Ответа не последовало.
— Эй! — робко окликнул Эдельстайн. -Если вы еще там, то уйдите, пожалуйста. Я хочу вздремнуть.
— Мой дорогой мистер Эдельстайн! — изрек голос. — Ваш
цинизм наивен, а суждения пристрастны.
— Он еще будет читать мне мораль, — сказал Эдельстайн стене.
— Ну ладно, — в голосе появились новые нотки, — забудьте о моем предложении. С какой стати я буду унижаться перед таким
грубияном… Прощайте, мистер Эдельстайн!
— Стойте! — поспешно выкрикнул Эдельстайн и тут же проклял
себя за простодушие. Сколько раз он попадался из-за своей
дурацкой доверчивости! Сколько раз, к примеру, ему доводилось
выкладывать 9 долларов 98 центов за идиотский
иллюстрированный двухтомник «Истории секса», который, по словам Мановича, закадычного приятеля Эдельстайна, стоил в любой захолустной лавке всего-навсего 2 доллара 98 центов.

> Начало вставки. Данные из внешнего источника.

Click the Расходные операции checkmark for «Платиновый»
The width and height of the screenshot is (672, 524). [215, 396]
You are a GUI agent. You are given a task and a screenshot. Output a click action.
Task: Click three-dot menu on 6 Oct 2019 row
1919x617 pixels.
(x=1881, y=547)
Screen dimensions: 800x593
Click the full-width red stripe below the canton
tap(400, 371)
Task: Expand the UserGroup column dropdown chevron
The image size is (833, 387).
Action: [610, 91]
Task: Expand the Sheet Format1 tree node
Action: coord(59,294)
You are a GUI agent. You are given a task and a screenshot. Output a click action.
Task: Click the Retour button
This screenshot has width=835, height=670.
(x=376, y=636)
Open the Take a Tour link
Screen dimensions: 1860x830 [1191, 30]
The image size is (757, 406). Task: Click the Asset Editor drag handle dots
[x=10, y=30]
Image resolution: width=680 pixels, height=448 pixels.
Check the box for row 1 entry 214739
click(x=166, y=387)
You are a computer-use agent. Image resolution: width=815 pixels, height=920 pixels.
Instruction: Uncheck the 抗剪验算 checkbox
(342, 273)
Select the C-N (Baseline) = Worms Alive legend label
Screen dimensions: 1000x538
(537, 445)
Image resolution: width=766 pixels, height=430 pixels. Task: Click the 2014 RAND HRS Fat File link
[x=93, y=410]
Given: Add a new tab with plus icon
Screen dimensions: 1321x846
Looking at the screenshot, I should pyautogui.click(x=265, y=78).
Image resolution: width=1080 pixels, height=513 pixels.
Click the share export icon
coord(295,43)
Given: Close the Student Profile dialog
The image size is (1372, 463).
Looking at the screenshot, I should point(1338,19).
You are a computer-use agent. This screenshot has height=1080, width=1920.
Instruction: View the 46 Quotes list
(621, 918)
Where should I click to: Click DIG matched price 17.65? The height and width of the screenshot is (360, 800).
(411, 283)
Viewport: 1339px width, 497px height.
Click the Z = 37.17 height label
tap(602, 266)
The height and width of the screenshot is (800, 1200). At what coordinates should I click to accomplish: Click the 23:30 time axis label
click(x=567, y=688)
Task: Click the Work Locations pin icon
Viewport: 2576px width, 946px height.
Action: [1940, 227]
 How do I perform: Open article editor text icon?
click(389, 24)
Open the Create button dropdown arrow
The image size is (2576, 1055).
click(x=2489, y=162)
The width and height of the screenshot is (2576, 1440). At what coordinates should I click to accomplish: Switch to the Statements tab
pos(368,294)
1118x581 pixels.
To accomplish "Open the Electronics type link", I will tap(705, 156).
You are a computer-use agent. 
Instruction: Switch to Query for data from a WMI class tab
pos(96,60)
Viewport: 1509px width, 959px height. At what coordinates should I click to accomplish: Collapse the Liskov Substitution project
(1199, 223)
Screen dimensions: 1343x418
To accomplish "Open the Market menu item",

Но в голосе было нечто настолько внушающее доверие, что
Эдельстайн решил рискнуть. Вновь выругав себя за бесхарактерность, он крикнул:
— Я согласен! Можете войти! Только честно предупреждаю —
ничего покупать я не буду.
С этими словами он сполз с дивана и направился к двери. Не дойдя нескольких шагов, замер как вкопанный — в ответ
послышалось «спасибо», и прямо сквозь запертую на два замка
массивную дубовую дверь в комнату вступил незнакомец.
Смуглый, почти чернокожий, он был облачен в изящный,
хотя и несколько старомодный, серый в темную полоску костюм.
В руке его был портфель. Сквозь дверь он прошел, словно та была сделана из студня.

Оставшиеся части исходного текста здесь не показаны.